§ **Consigna A**
Localiza y copia cada línea de las entradas que contenga la cadena "This". Se distingue entre mayúsculas y minúsculas.

§ **Artículo**
·····
La Nación / Enredarnos con lo mejor: esa es la cuestión

Ricardo Rivas, periodista Twitter: @RtrivasRivas – Ilustraciones: Facundo Vera, @facundoverailustraciones

Las reflexiones sobre los tiempos que corren cuando las redes sociales están en el centro del huracán de las críticas para bien o para mal. El sentido de la vida y la memoria que trae y lleva mezclando años y tiempos, canciones y recuerdos son esta vez el tema que nos convoca. Buscar el “lado bueno de las cosas” es también una manera de encontrar más motivos para seguir.

Desde hace varios días no me siento para escribir. Rara cosa el idioma. Mucho más al tiempo de producir sentido. Porque, si profundizo en el sentido primero (y último) de esta, mi expresión, no me siento para escribir porque no siento para escribir. O, porque siento demasiado, no me siento para escribir. Son etapas. Procesos inevitables que, con frecuencia, se presentan cuando llegan, se desarrollan y pasan los últimos siete días de cada año. Sentar y sentir.

Ahora que repaso los tiempos más recientes descubro que fueron muchas más las horas –hasta ahora mismo– en que me siento para escuchar y que, ante unas pocas voces, siento lo que siento y, por qué no decirlo, consiento. Siento con. También me pasa con la lectura. También siento cuando me siento para leer (y escribir). O cuando camino y leo en la pantalla del móvil. No importa el soporte. Leo. Diarios, libros, revistas, textos académicos, novelas y lo que circula en las redes en las que casi todo se hace público. Como lo es saludar para las llamadas fiestas –como un genérico más– que, hasta unas tres décadas atrás, se hacía a través del correo postal.
·····
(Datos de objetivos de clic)
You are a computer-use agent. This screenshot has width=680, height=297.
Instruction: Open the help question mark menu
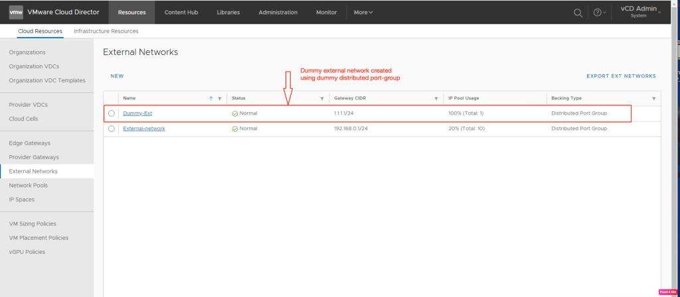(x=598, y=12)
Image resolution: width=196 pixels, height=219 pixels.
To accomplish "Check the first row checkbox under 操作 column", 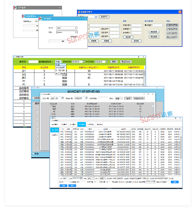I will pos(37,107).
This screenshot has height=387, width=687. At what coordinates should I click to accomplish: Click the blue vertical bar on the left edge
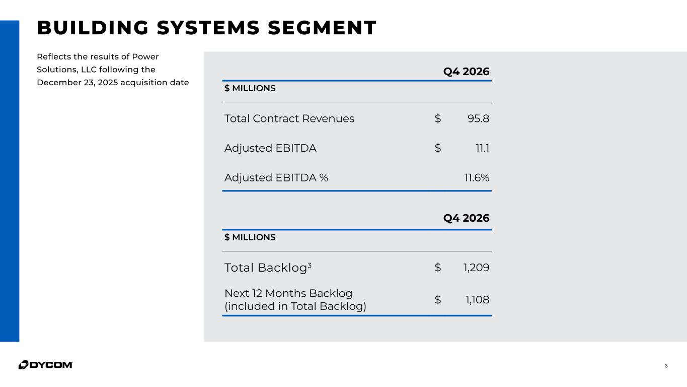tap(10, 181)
·····
§ **Consigna B**
Transcribe el fragmento del artículo que va desde "Ricardo Rivas, periodista" hasta "motivos para seguir.", ambos incluidos.

§ **Solución del ejercicio A**
You are a computer-use agent. This screenshot has width=680, height=297.
This screenshot has height=387, width=687. At what coordinates should I click to accomplish: Click the blue vertical bar on the left edge

§ **Solución del ejercicio B**
Ricardo Rivas, periodista Twitter: @RtrivasRivas – Ilustraciones: Facundo Vera, @facundoverailustraciones

Las reflexiones sobre los tiempos que corren cuando las redes sociales están en el centro del huracán de las críticas para bien o para mal. El sentido de la vida y la memoria que trae y lleva mezclando años y tiempos, canciones y recuerdos son esta vez el tema que nos convoca. Buscar el “lado bueno de las cosas” es también una manera de encontrar más motivos para seguir.